Saturday, January 29, 2011

George


I know I want to write about George, but I have no idea how to approach it.  The grisly nature of the end of his life makes it best suited to a piece for adults,  I imagined from the start (the idea has been lurking in the grey matter for probably a year) that it would be a ‘true’ short story /a biographical short story/non-fiction story – I have no idea if these terms are correct and even if terms exist for such a thing.  Anyway I realise now that I have written a sentence or two that I don’t have enough information to make it strictly a true story.  Can there even be such a thing as a ‘true story’?  It can only ever be the writers perspective.  Anyway – further to the lack of facts,  I really think you can have all the facts and still not know the ‘story’ why things happened, why people made certain decisions.  We can’t always know this for all that happens in our daily lives with the people we know best, so any attempt to do that in a story about someone who lived in a completely different time – not going to try!
So!  First, to get it straight in my head – I am going to write an ‘letter’ in my blog which draws together the information I have on this fellow and to see if it helps me get to know my imaginary version of him.  If that goes well I’ll develop my imaginary version of my great great great grandfather and see if he fills out enough to star in a short story (fiction or literary biography????).  Wish me luck!

This is what I know of my great great great grandfather George Henry Ashcroft.  The information I have is patchy but I’m not going to let that stop me.  This quote from Michael King on writing Princess TePuea’s  biography sums up the experience “researching and writing about  her bore a close resemblance to that of a whale observed from a whaling ship : every now and then the object of the chase surfaced and blew, often in unexpected places; but then sounded and disappeared again.  What was going on in the vasty depths, where all the behavioural and motivational decisions were being made?”  To continue the metaphor George is a shy unreported on whale – only revealing a few square inches of tail to mark the milestones of his life right up until the end –  in which thanks to the graphic newspaper reporting of the time (I previously thought gory details were a modern media melody!) a microscope happens to be focused on his final gasping rise into view.
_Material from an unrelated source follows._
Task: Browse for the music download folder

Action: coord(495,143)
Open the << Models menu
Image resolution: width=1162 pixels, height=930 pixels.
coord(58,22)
I’ve known about this man since I was a teenager when my dad became interested in family history and took me on a few of his day trips to the Alexander Turnbull library in Wellington.  During my university years I felt in a self absorbed adolescent sort of way that I had a link with him, if only for our belonging to Dunedin. I made a few cursory attempts to find George’s grave in the unmarked ‘straight to hell’ section of the Opoho cemetery.  Depression was another perceived link, there is a lot of it about in my family.  I’m not so sure now though whether depression was a central theme in George’s life or whether it was risk.
 
I’ll start the facts at the beginning with what little I know.  George was the first born child of Sophia and George Ashcroft.  He was born in Blackweir, Cardiff Wales  in 1860 a few years before Alice inWonderland was published, and before the last public execution in England.  He lived in Cardiff for his first 17 years.  His father was a railway engineer.  During this time Cardiff was growing very quickly (population jumped from 18000 to 60000 beetween 1851 and 1871, then to 160000 by 1900).  Cardiff had flourishing industries exporting coal, iron and cereal – the railway played an important role transporting exports.  George’s parents produced three more sons James, Albert and Edgar in the 5 years after his birth.    Wow, lots of boys – just the two keep me humble.  I imagine they were better behaved than mine.  The first sewers were built in Cardiff around the time George and his brothers were growing up – improving the dirty and over-crowded conditions.   However it wasn’t until after George aged 17 and his family immigrated to New Zealand that Cardiff got its first infirmary.   Grim.  I wonder what they did for fun……


2 comments:

  1. Keep going Megan! I am intrigued. I have toyed with the same issues with ancestors - once in Spain I spent several days in a camping ground writing the first chapter of a novel based around my Irish great great grandparents.

    Maybe we should set each other homework for writers' group?

    ReplyDelete
  2. Oh and Megan, I really don't think your children are particularly badly behaved. You are doing a great job with them.